Conflicts of interest
The authors declare no conflicts of interest associated with this research study. There are no financial, personal, or professional relationships that could potentially bias or influence the outcomes, interpretations, or conclusions presented in this manuscript.
Funding
The lead author BC received partial funding support (innovation grant) from the Indian Association of Physiotherapists. It is important to note that the funder played no role in the design, conduct, or findings of the study, ensuring the independence and integrity of the research process. The authors gratefully acknowledge the support provided by the Indian Association of the grant. However, the funding support did not cover open access publishing of this research.

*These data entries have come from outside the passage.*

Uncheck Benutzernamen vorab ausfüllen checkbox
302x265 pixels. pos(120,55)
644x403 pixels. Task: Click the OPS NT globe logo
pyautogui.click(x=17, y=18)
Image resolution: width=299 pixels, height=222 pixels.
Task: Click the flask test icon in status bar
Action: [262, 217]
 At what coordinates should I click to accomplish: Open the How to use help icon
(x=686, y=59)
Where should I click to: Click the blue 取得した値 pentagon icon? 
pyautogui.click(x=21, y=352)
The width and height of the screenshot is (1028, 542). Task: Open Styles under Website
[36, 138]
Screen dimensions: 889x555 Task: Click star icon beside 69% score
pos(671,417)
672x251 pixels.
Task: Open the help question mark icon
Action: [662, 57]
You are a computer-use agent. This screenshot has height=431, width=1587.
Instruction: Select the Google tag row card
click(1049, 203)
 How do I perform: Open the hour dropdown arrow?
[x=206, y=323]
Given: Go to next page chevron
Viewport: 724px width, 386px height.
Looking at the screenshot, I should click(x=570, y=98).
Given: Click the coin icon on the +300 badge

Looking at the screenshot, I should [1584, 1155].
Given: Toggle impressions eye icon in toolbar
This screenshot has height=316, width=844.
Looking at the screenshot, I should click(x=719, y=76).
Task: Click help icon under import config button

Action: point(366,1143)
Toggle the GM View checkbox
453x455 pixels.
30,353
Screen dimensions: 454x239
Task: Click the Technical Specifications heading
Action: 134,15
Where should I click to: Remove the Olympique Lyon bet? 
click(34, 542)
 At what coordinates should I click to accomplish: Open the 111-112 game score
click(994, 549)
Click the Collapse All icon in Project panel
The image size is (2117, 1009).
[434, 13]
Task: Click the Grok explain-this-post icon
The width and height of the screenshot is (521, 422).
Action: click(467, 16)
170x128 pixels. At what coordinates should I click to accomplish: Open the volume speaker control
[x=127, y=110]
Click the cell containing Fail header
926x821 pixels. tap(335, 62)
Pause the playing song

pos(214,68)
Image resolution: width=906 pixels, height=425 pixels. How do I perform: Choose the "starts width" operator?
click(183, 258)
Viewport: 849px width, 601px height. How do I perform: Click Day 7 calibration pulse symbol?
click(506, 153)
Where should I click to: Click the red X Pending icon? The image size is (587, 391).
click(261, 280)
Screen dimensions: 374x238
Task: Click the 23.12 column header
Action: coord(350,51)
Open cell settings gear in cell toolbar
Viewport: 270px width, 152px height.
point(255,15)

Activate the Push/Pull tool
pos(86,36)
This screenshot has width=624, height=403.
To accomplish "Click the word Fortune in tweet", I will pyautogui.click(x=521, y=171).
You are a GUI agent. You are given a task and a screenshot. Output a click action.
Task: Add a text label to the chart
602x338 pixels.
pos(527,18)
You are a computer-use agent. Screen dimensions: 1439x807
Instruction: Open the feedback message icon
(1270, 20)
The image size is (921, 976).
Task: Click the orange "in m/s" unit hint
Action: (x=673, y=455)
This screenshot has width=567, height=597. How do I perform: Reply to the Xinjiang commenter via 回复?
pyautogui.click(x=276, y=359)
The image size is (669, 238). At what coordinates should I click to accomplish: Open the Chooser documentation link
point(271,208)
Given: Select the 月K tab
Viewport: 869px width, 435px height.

Use of AI tools declaration
The authors declare that AI tools were not used for any form of the manuscript presented here.
Authors contribution
CRR, AA, and AP conceptualized the idea for the study. BC and CRR conducted data analysis and drafted the initial manuscript. AP and AA contributed extensively by providing critical insights, conducting additional data analysis, and editing the language of the manuscript, thereby significantly enhancing its quality. All authors have reviewed and approved the final version of the manuscript.